┌──

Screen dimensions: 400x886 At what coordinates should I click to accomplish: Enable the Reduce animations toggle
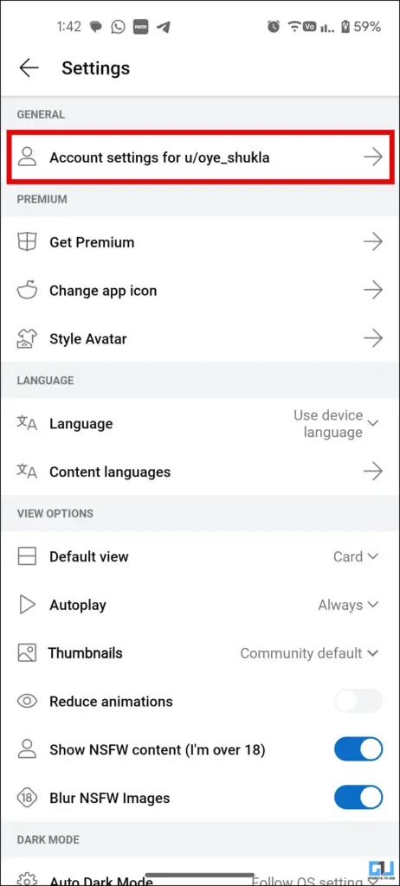pos(358,701)

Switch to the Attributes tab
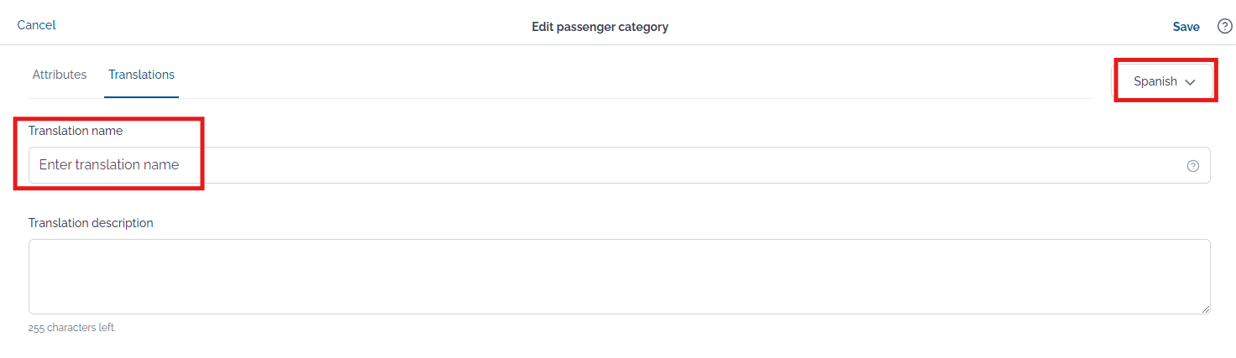[60, 75]
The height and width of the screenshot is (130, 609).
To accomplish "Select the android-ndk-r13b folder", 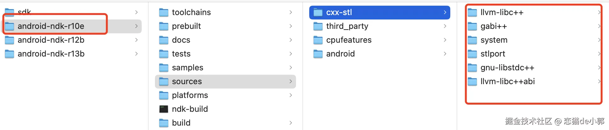I will (x=51, y=54).
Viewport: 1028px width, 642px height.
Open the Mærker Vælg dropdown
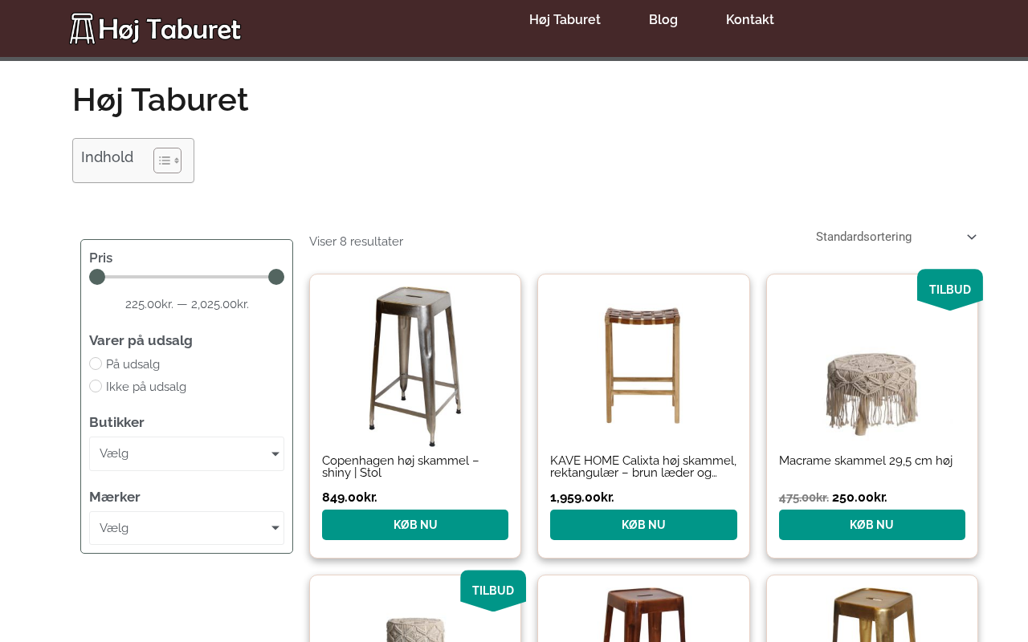pyautogui.click(x=186, y=528)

└──

What this task involves - Going through the entries above, tally each line that has the word "width". Answer with the number only.

Response below - 2